Qual è il ruolo del test ergometrico oggi? Se ancora ne ha uno, dopo che la sua classe di raccomandazione, nelle ultime linee guida ESC del 2019, è scesa da I a IIb. L’ECG da sforzo ha infatti mostrato scarsa sensibilità ed è stato superato da altre metodiche non invasive che trovano indicazione soprattutto nel paziente con probabilità pre-test di malattia intermedia 5-15%.
Questa è la premessa, nel forum moderato dai Dottori Mario Chiatto e Francesco Bartolomucci, della relazione del Dottor Nicola Cosentino.

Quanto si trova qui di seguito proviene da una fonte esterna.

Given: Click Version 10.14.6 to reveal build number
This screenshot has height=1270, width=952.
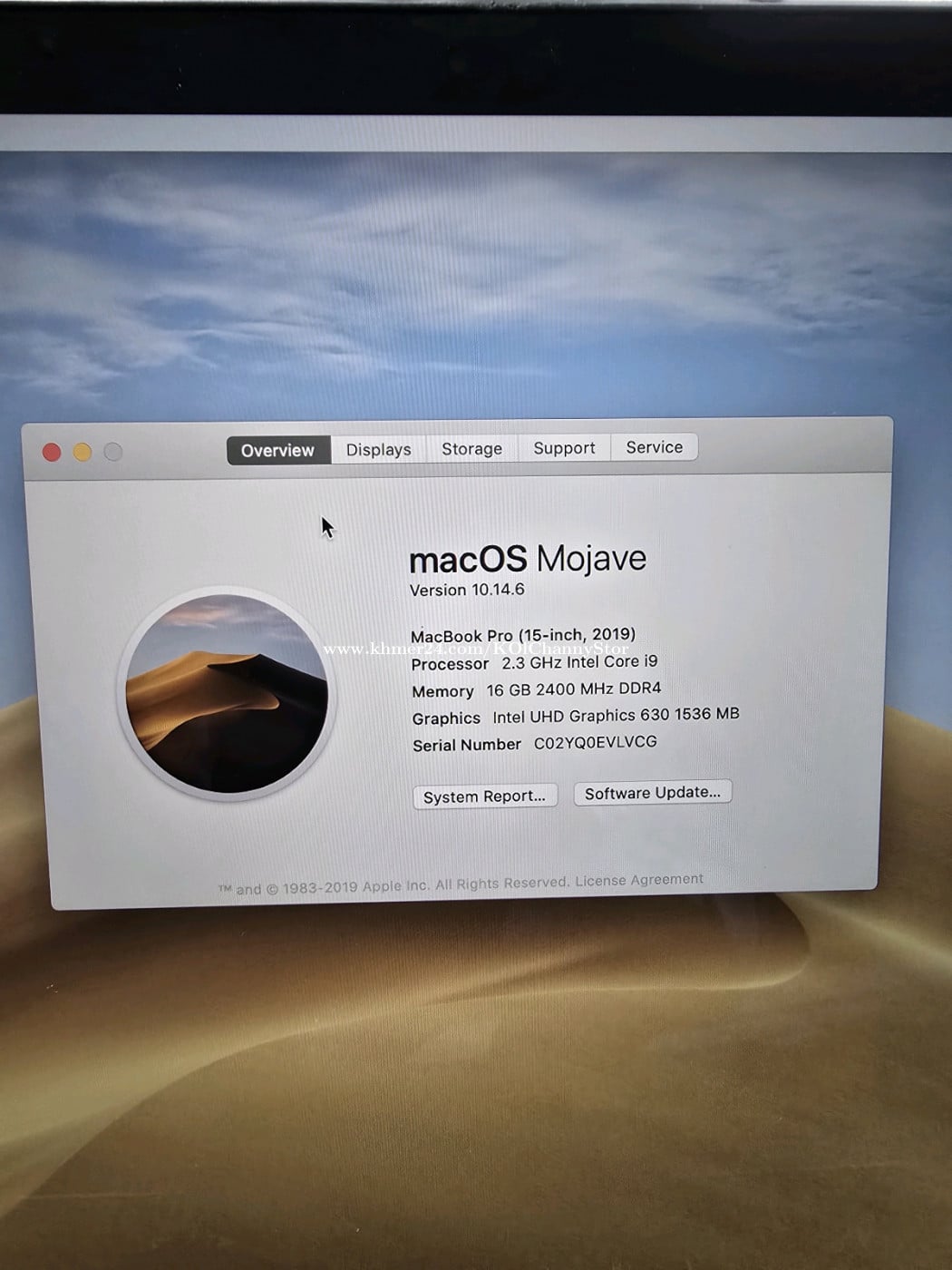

La “seconda vita” del test da sforzo, prosegue il relatore, potrebbe essere la valutazione prognostica del paziente con sospetta cardiopatia ischemica, per decidere se candidarlo a rivascolarizzazione. In questo caso non ci si deve limitare alla valutazione delle alterazioni ECG, ma vanno considerati anche la capacità di esercizio, l’andamento della pressione e della frequenza, la presenza di aritmie e la fase di recupero.

Il ruolo dell’ECG nel follow-up è stato molto ridimensionato, dal momento che le linee guida non pongono indicazione a ripetere il test di ischemia a meno che non cambi lo stato clinico. Infine, nello screening degli asintomatici non ha indicazione, se non negli adulti sedentari che vogliono intraprendere attività fisica intensa, che svolgono attività lavorative specifiche e nei soggetti ad elevato rischio cardiovascolare.

Di TC coronarica si è occupato il Dottor Carlo Tedeschi. Essa è la più recente innovazione nell’imaging non invasivo nell’ambito delle sindromi coronariche croniche.  Si tratta dell’unica tecnica anatomica non invasiva che consente la visualizzazione diretta dell’anatomia coronarica, con l’identificazione di una placca, la quantificazione del grado di stenosi  e la caratterizzazione della sua composizione qualitativa.

Questo esame ha un elevatissimo valore predittivo negativo e consente di stratificare i pazienti a rischio cardiovascolare basso (coronarie completamente sane), intermedio (stenosi inferiori al 50%), e alto (coronaropatia ostruttiva).

Nelle linee guida ESC del 2019 la cardioTC è la grande protagonista, assumendo un ruolo di importanza fondamentale nel paziente sintomatico con probabilità bassa o intermedio bassa di malattia. Valore aggiunto è la possibilità di studiare la composizione della placca (instabile se ipodensa e poco calcifica).

Infine, il Dottor Stefano Leuzzi si è occupato di stress imaging che, nel work up diagnostico della cardiopatia ischemica cronica, ha sempre più rilevanza, consentendo di identificare l’ischemia miocardica inducibile. Tecniche diverse indagano step successivi della cascata ischemica: la risonanza magnetica di perfusione valuta il flusso ematico, la scintigrafia il metabolismo del tessuto e l’ecostress la cinesi regionale. La risonanza magnetica ha destato sempre più interesse negli ultimi anni, in particolare quella di perfusione miocardica (con utilizzo di adenosina, dipiridamolo e regadenoson, basati sul meccanismo del furto coronarico). Nelle sequenze T1 pesate si acquisiscono sezioni asse corto a livello basale, medio e apicale (per mantenere la suddivisione in 16 segmenti mutuata dall’ecocardiografia), durante ogni battito cardiaco dopo la somministrazione di gadolinio. La presenza di 3 segmenti ipoperfusi fa porre indicazione a rivascolarizzazione.

La risonanza è risultata molto utile anche nell’angina microvascolare, (assenza di regionalità, ma ipoperfusione diffusa negli strati endocardico e intramiocardico) e nella predizione della sopravvivenza nei pazienti con FE ridotta. Lato negativo è il costo elevato; tuttavia, essendo spesso conclusiva, in definitiva potrebbe risultare costo efficace.